Introduction to Scalability Insights
This article serves as a curated collection of real-world statistics, anecdotal evidence, and expert opinions on various aspects of system scalability, performance, and architectural choices. It highlights how different companies and individuals approach challenges related to high traffic, data volumes, and cost optimization, providing valuable lessons for system designers.
Key System Design Takeaways
- Efficiency at Scale: Stack Overflow runs 200 sites serving 6000 requests/second with 2 billion views/month on just 9 on-prem servers, demonstrating high efficiency and low utilization (<10%).

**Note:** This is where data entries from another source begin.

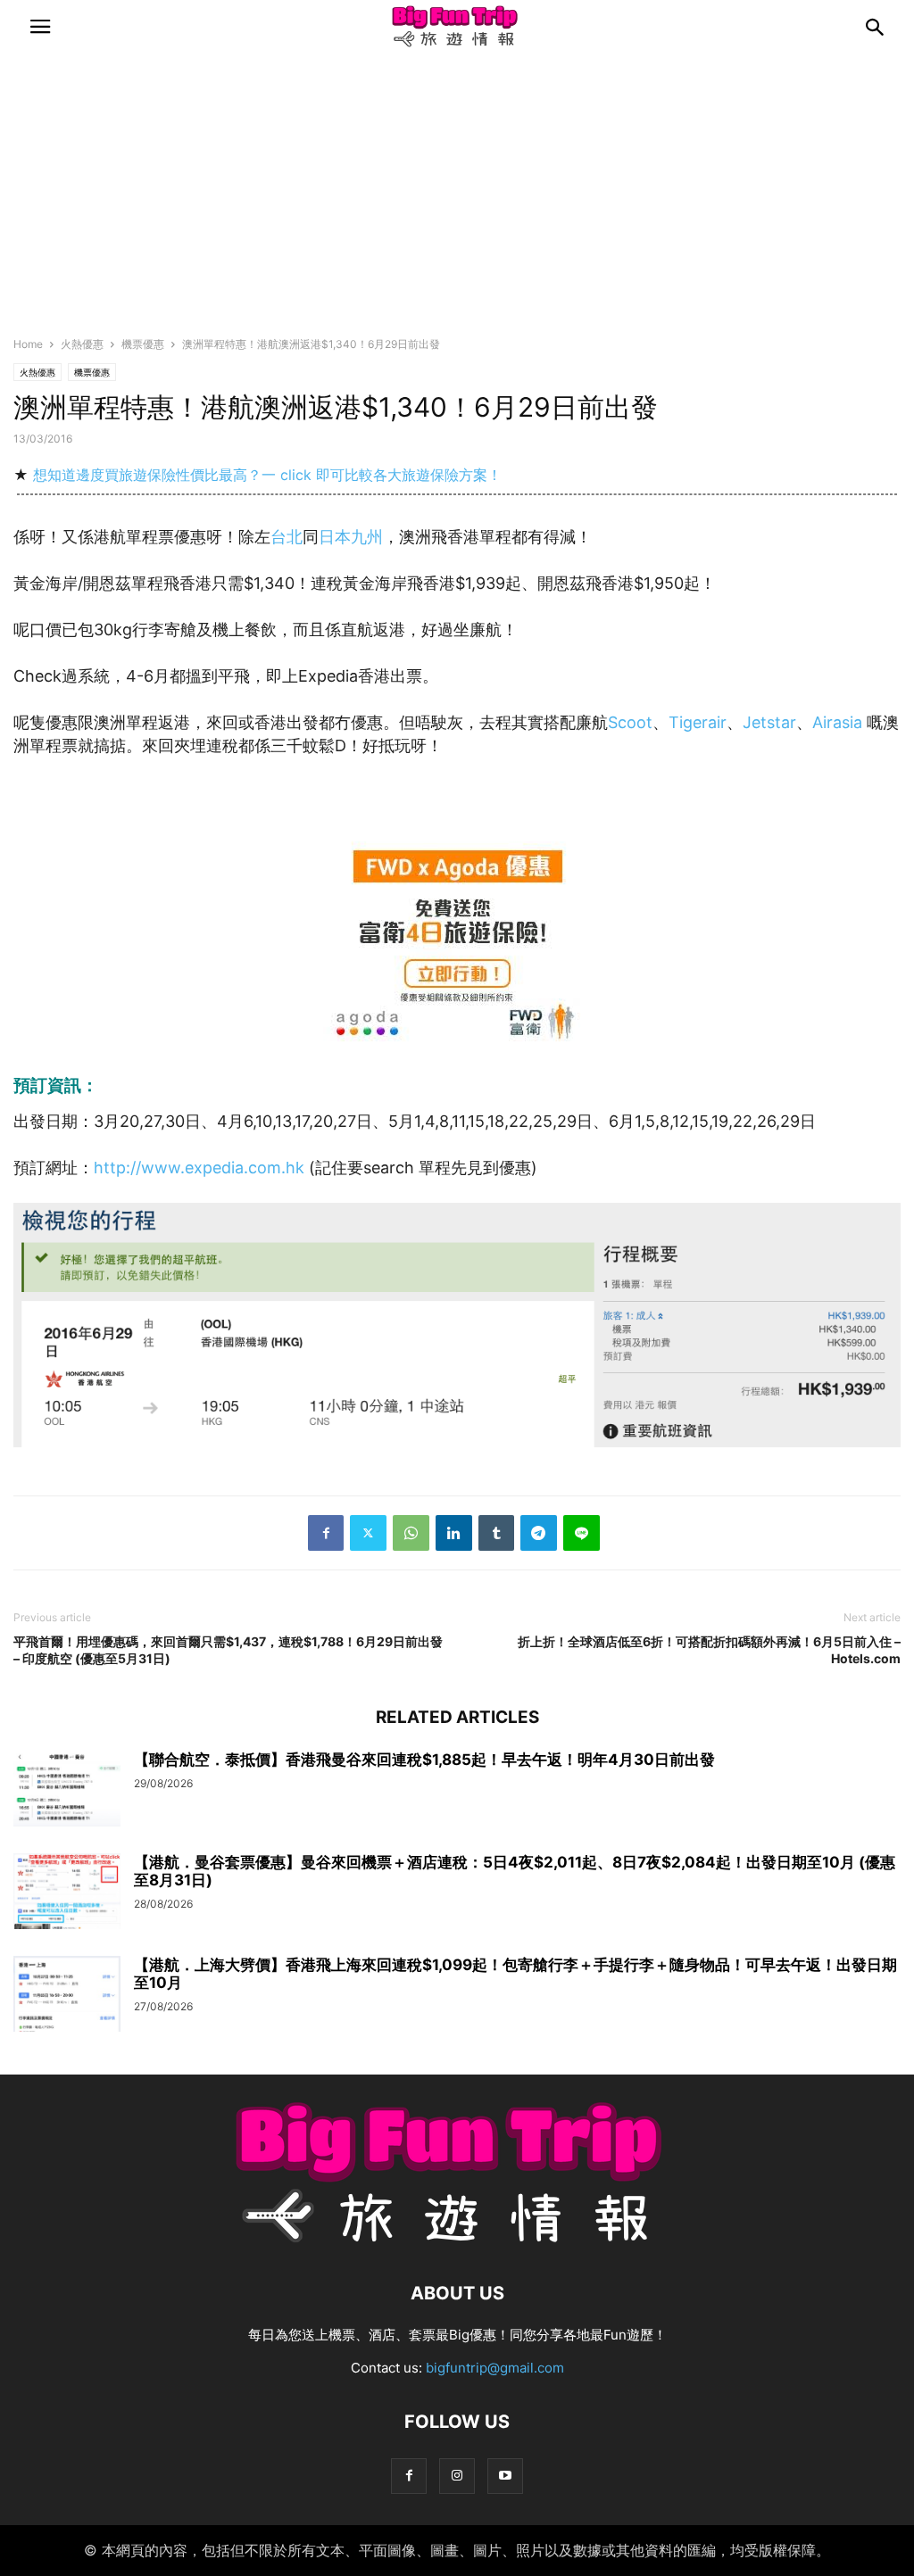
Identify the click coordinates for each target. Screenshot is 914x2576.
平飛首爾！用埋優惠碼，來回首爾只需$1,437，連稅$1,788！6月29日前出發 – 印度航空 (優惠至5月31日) (228, 1650)
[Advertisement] (457, 201)
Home (28, 344)
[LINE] (581, 1533)
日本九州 (351, 536)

This points to careful optimization and perhaps the advantage of a monolithic architecture for certain workloads.
- Distributed Data Processing: Riot Games utilizes 20+ shards for millions of users, handling 500,000 events/second peak and generating 8 TB of data daily, buffering data with Kafka on-prem before moving to AWS. This illustrates a common pattern for handling massive event streams and data ingestion.
- Caching at Scale: Pinterest's Memcached fleet spans over 5000 EC2 instances across various types, serving up to ~180 million requests/second and ~220 GB/s network throughput over a ~460 TB active dataset. This emphasizes the critical role of distributed caching in high-volume systems.

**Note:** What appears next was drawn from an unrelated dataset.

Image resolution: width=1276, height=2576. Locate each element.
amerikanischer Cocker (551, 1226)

- Serverless Economics: AWS Lambda is highlighted as a cost-effective solution for stateless, on-demand workloads, achieving 100% utilization. The example of Branch's AWS bill growing to $10K/month while supporting 15x YoY growth, with DynamoDB ($4k/mo) and Lambda ($2200/mo) as primary costs, showcases the financial scalability of serverless.
- Infrastructure Migration Challenges: Epic Games' Store migration from raw EC2 to Kubernetes, including domain changes and new AWS accounts, aimed at SEO, single point of failure reduction, and significant engineering quality-of-life improvements (e.g., prod deploy time from 45 mins to 6 mins). This case study provides insights into complex re-platforming initiatives.

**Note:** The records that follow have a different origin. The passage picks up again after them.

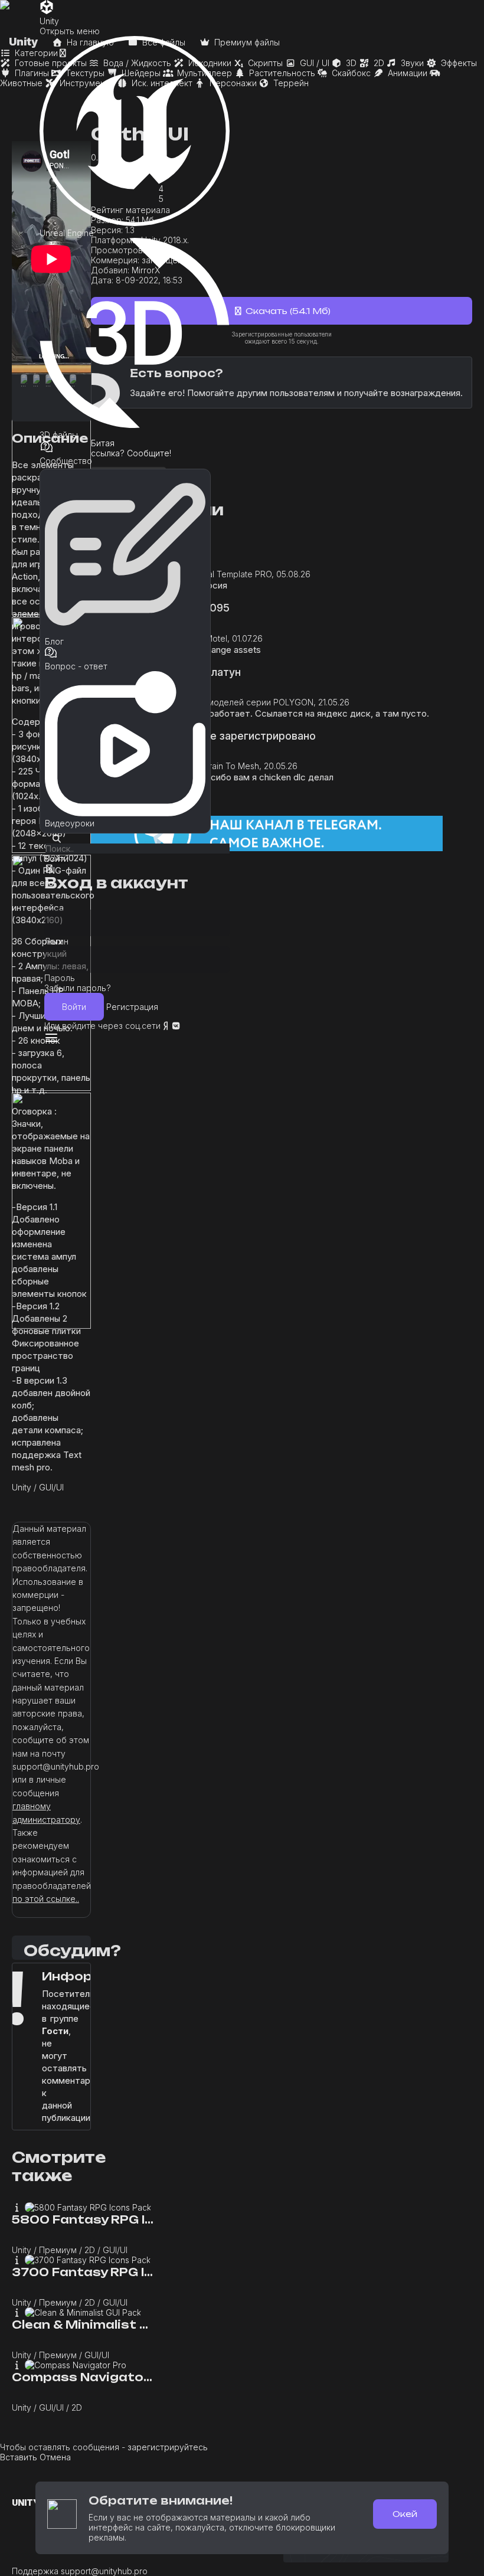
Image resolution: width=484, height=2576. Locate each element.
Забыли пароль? (77, 988)
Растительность (281, 73)
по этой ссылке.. (45, 1899)
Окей (405, 2514)
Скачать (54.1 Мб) (287, 311)
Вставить (18, 2457)
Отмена (55, 2457)
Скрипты (264, 63)
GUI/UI (51, 1487)
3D (350, 63)
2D (377, 63)
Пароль (59, 978)
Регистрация (132, 1007)
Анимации (406, 73)
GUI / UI (313, 63)
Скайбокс (350, 73)
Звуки (411, 63)
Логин (56, 941)
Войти (74, 1007)
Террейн (290, 83)
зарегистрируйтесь (167, 2447)
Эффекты (458, 63)
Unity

- Database Selection: Plausible's move from PostgreSQL to ClickHouse enabled them to count over a billion page views per month while maintaining a fast-loading dashboard, indicating the importance of selecting specialized databases for analytical workloads.
- Importance of Algorithms: Leslie Lamport stresses that designing concurrent systems without thinking in terms of algorithms leads to bugs, emphasizing the foundational role of theoretical computer science in practical system development.
- API Design Trade-offs: The discussion on GraphQL points out the trade-off between flexible query capabilities (generic graph database) and the potential for infinite performance work if queries are not locked down, contrasting it with traditional APIs.
💡Scaling Fallacies
A common misconception is that all apps need to prepare for extreme scale. Chris Munns notes that 99% of apps never break 1000 RPS, which can easily be handled by serverless functions (Lambda, Fargate) or even modest EC2 setups. The focus should often be on efficient resource utilization, caching, and async patterns rather than over-provisioning for theoretical scale.
- Kafka: Used by Riot Games for high-volume event buffering and data movement.
- Memcached: Critical distributed caching layer for Pinterest's ~180M requests/sec.
- AWS Lambda/Fargate/DynamoDB: Key components in serverless architectures for scalable, cost-efficient operations.
- Kubernetes: Utilized by Epic Games for improved deployment, autoscaling, and developer experience during a major migration.
- ClickHouse: Chosen by Plausible for high-performance analytical queries over large datasets.
- GraphQL: Presented as an alternative API design approach with considerations for flexibility vs. performance management.